* What you need to do *
The expected answer is a verbatim transcription of the lines below, beginning with the first and ending with the line that holds "Cameron LeBlanc (62, 172)", without pictures.

┌──

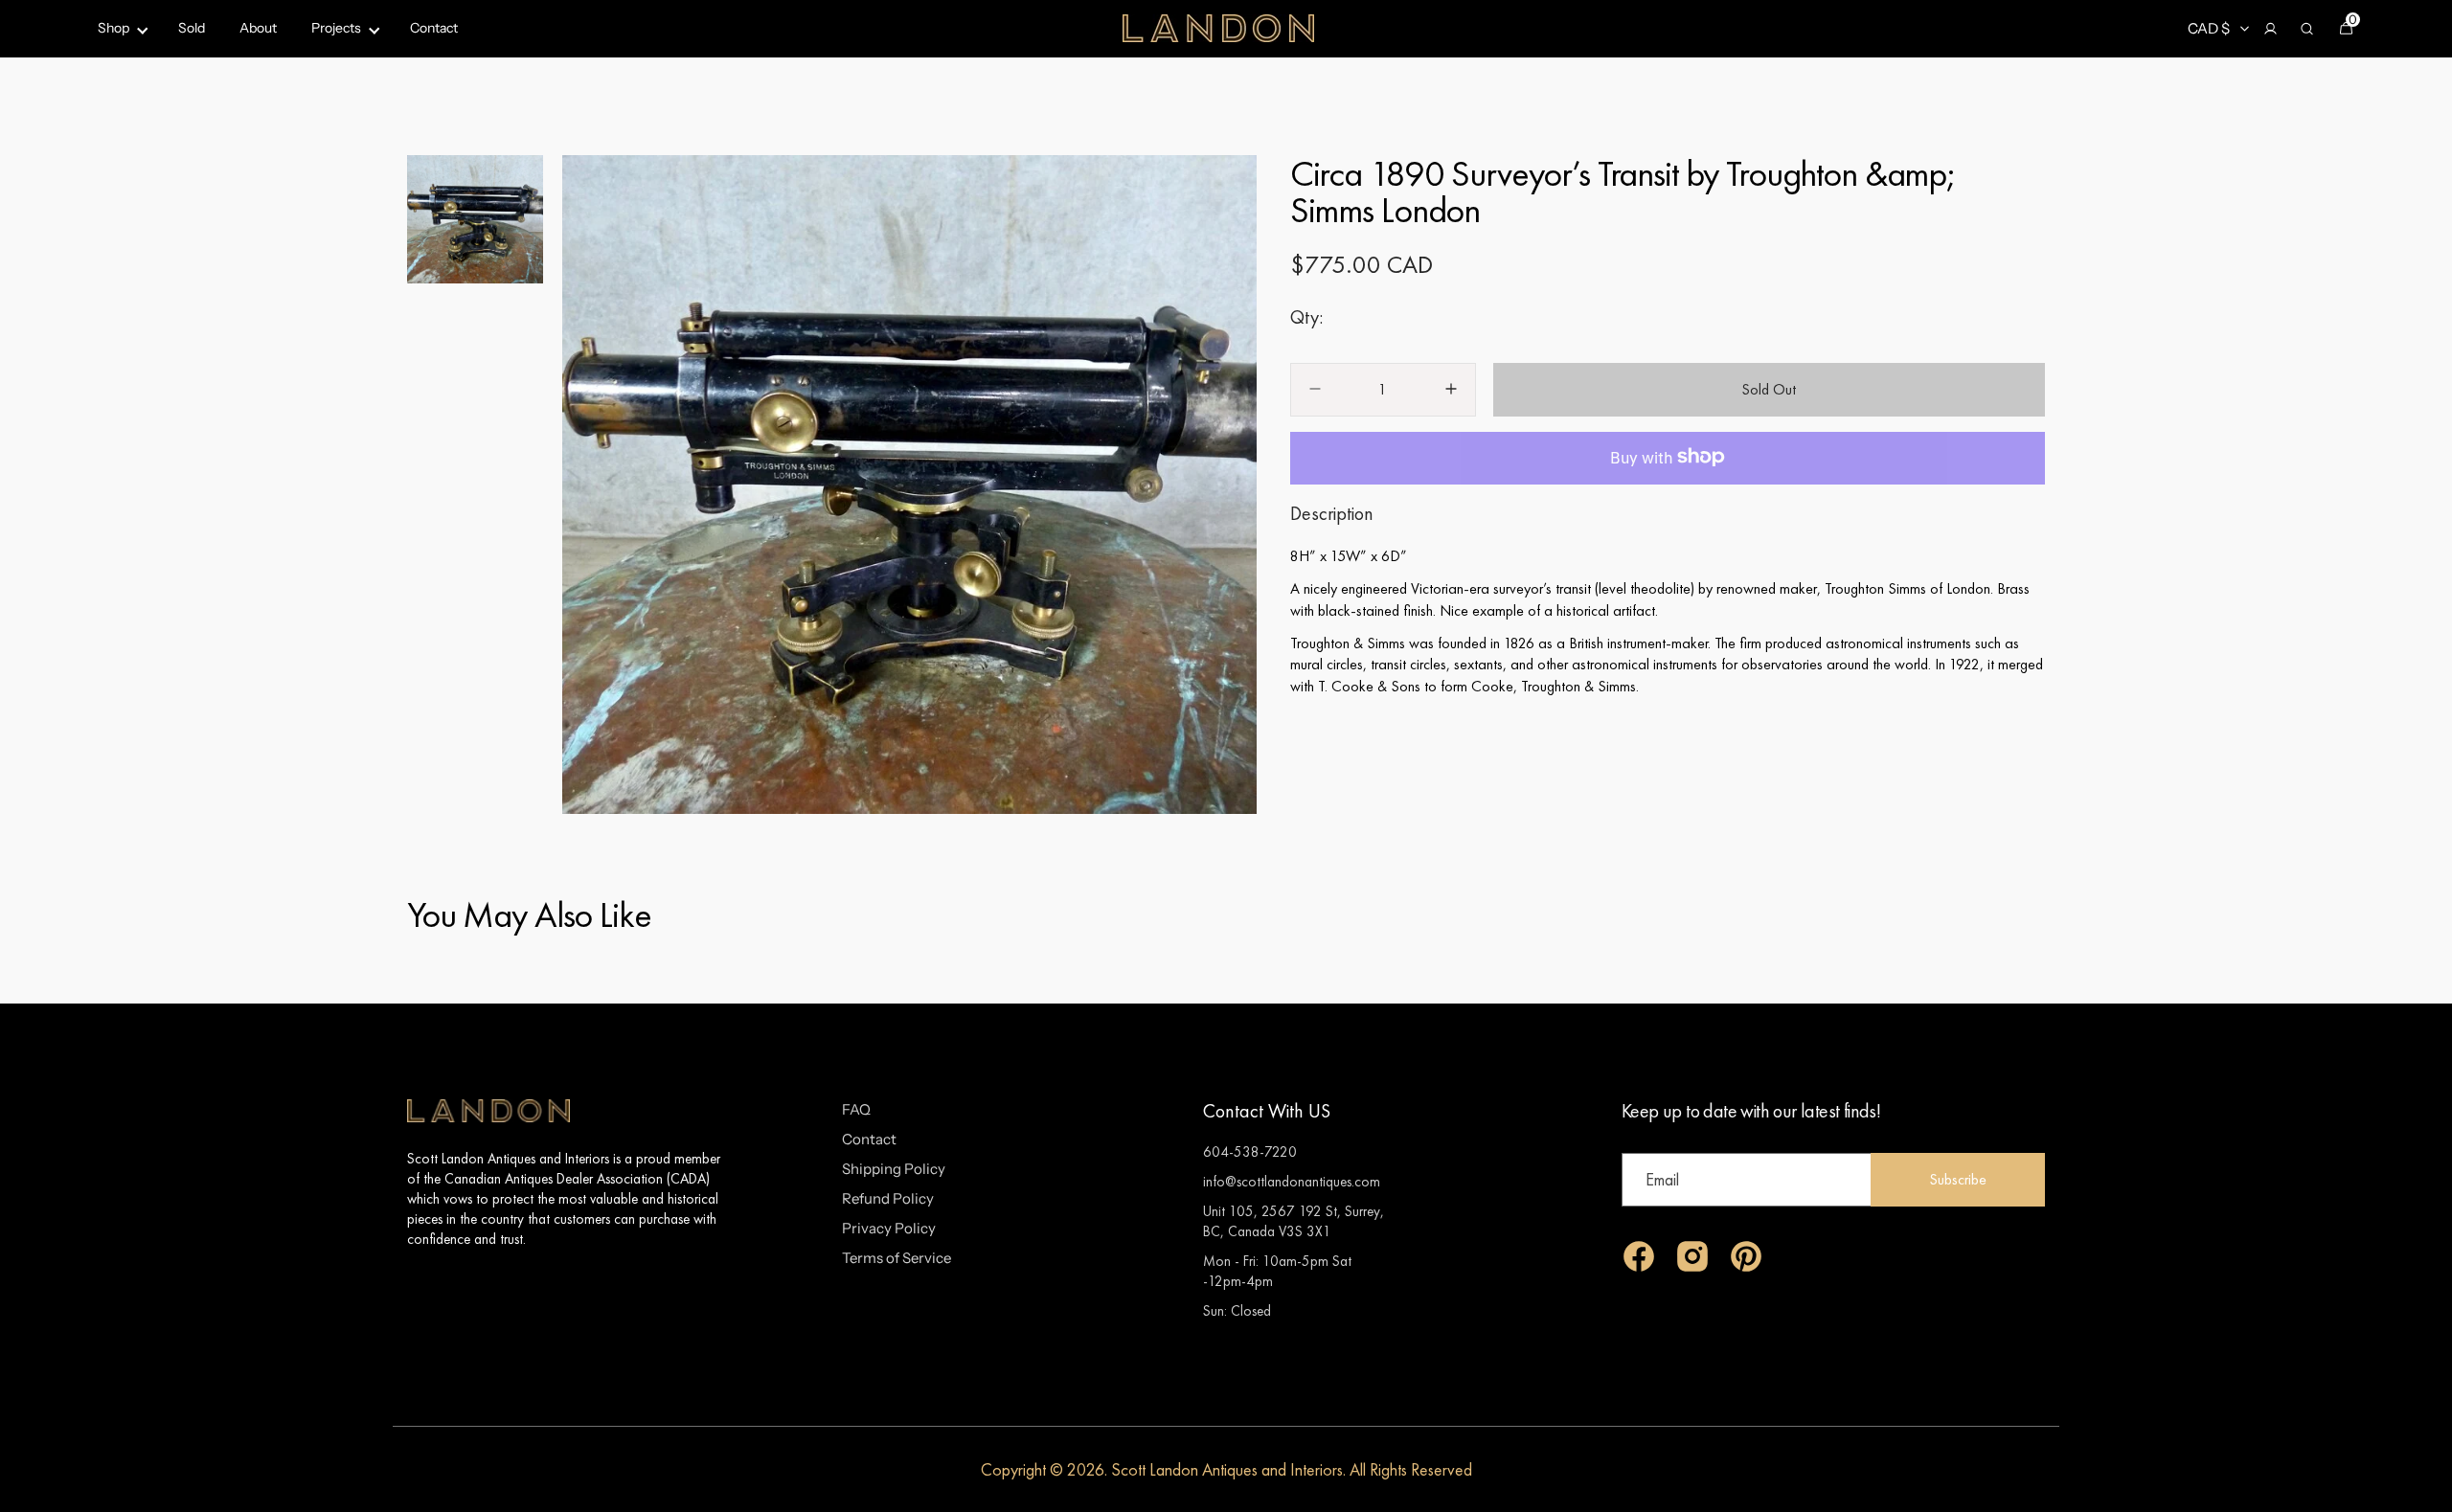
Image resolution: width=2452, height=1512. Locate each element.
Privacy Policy (889, 1228)
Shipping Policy (893, 1169)
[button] (2270, 29)
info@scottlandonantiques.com (1291, 1181)
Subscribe (1958, 1179)
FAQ (856, 1109)
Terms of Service (896, 1258)
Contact (869, 1139)
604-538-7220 (1250, 1151)
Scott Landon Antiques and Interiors (1227, 1469)
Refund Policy (888, 1198)
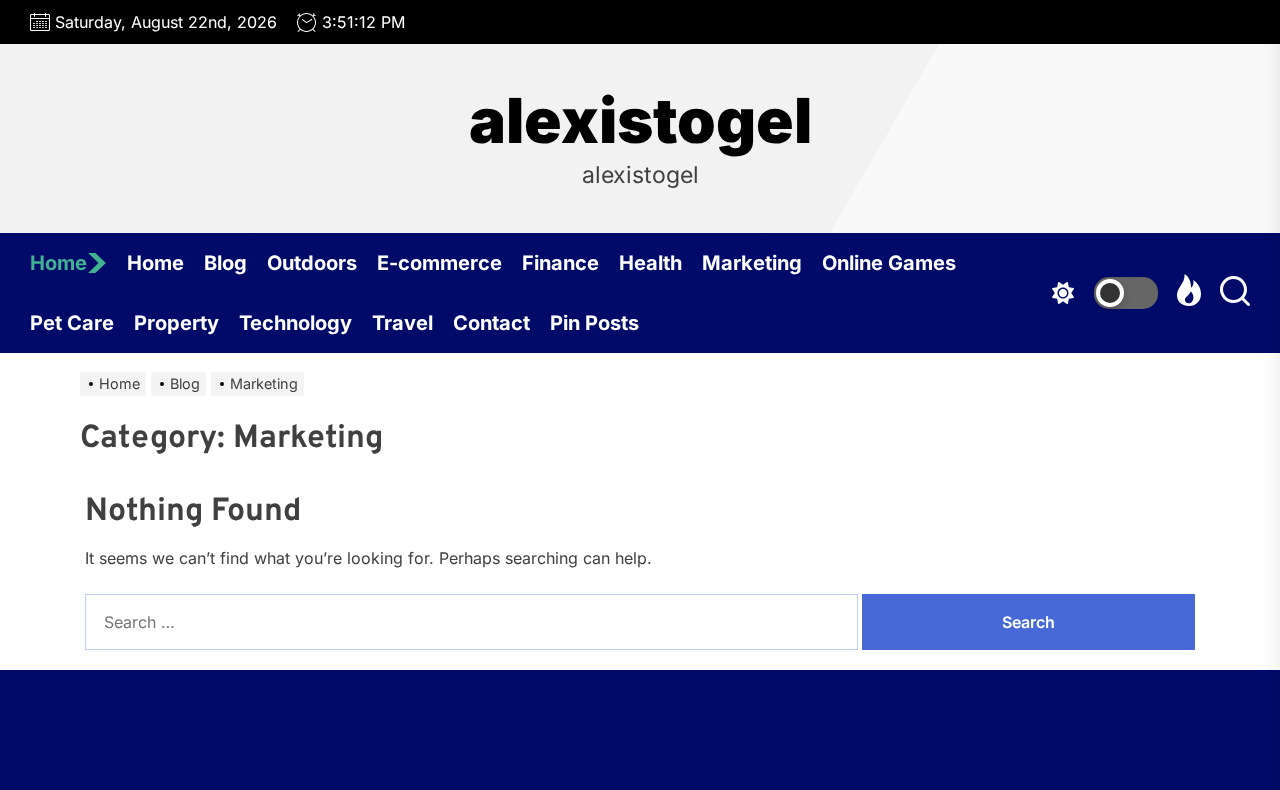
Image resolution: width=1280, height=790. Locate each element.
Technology (295, 323)
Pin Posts (594, 323)
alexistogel (640, 121)
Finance (560, 263)
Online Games (889, 263)
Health (650, 263)
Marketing (752, 263)
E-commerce (439, 263)
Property (176, 323)
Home (58, 263)
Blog (225, 263)
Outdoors (312, 263)
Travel (402, 323)
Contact (491, 323)
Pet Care (72, 323)
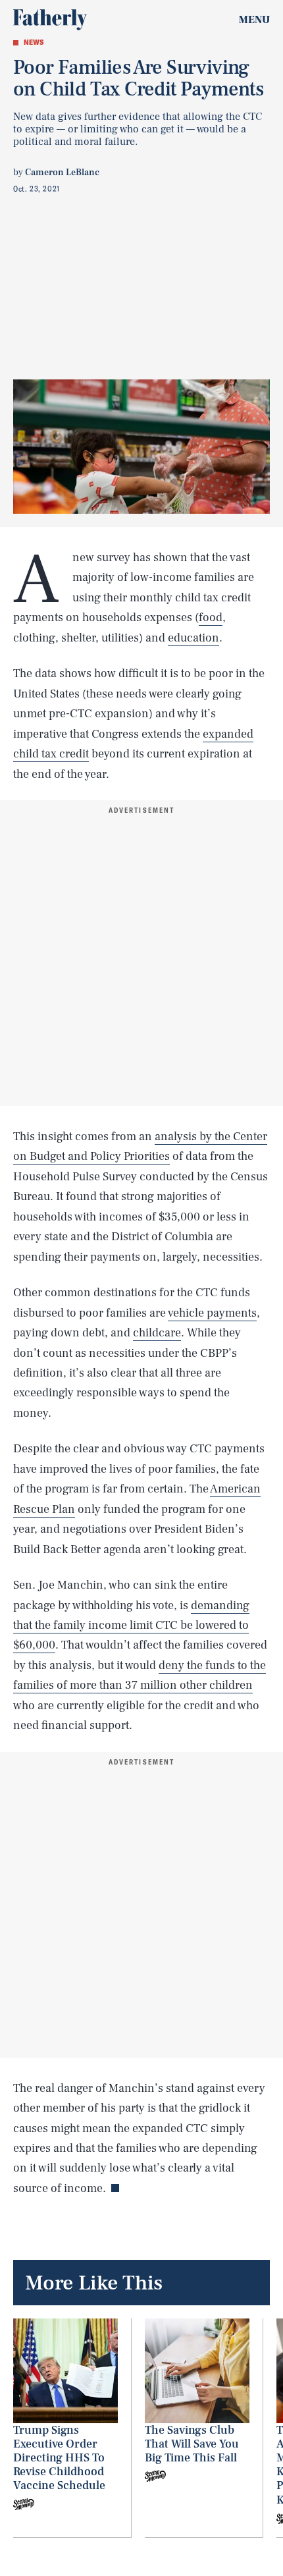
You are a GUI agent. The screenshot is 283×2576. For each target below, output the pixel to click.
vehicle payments (212, 1313)
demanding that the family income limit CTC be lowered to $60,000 (131, 1625)
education (193, 637)
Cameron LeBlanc (62, 172)
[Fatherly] (50, 19)
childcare (157, 1332)
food (210, 617)
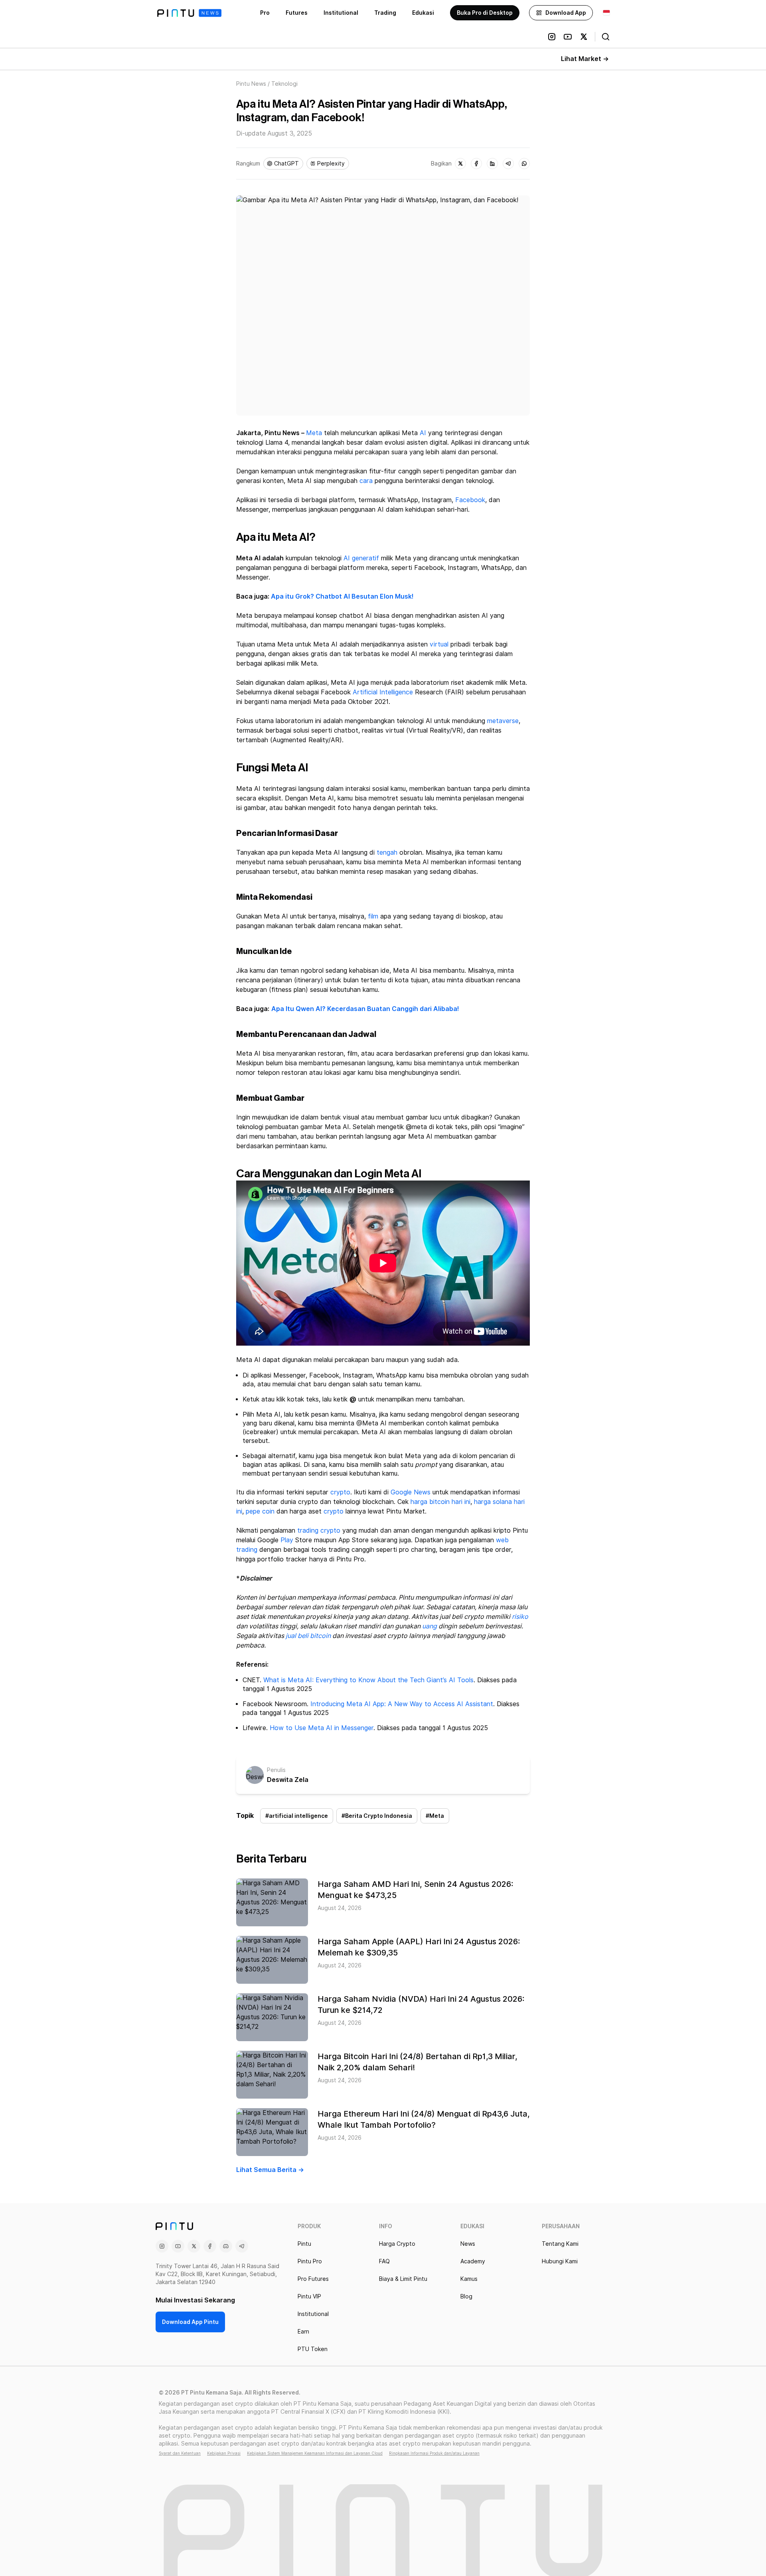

└──

* Exercise solution *
Image resolution: width=2452, height=1512. Locate each element.
Privacy Policy (889, 1228)
Shipping Policy (893, 1169)
[button] (2270, 29)
info@scottlandonantiques.com (1291, 1181)
Subscribe (1958, 1179)
FAQ (856, 1109)
Terms of Service (896, 1258)
Contact (869, 1139)
604-538-7220 (1250, 1151)
Scott Landon Antiques and Interiors (1227, 1469)
Refund Policy (888, 1198)
Image resolution: width=1280, height=790. Locate each element.
Technology (295, 323)
Pin Posts (594, 323)
alexistogel (640, 121)
Finance (560, 263)
Online Games (889, 263)
Health (650, 263)
Marketing (752, 263)
E-commerce (439, 263)
Property (176, 323)
Home (58, 263)
Blog (225, 263)
Outdoors (312, 263)
Travel (402, 323)
Contact (491, 323)
Pet Care (72, 323)
You are a GUI agent. The screenshot is 283×2576. For each target below, output the pixel to click.
vehicle payments (212, 1313)
demanding that the family income limit CTC be lowered to $60,000 (131, 1625)
education (193, 637)
Cameron LeBlanc (62, 172)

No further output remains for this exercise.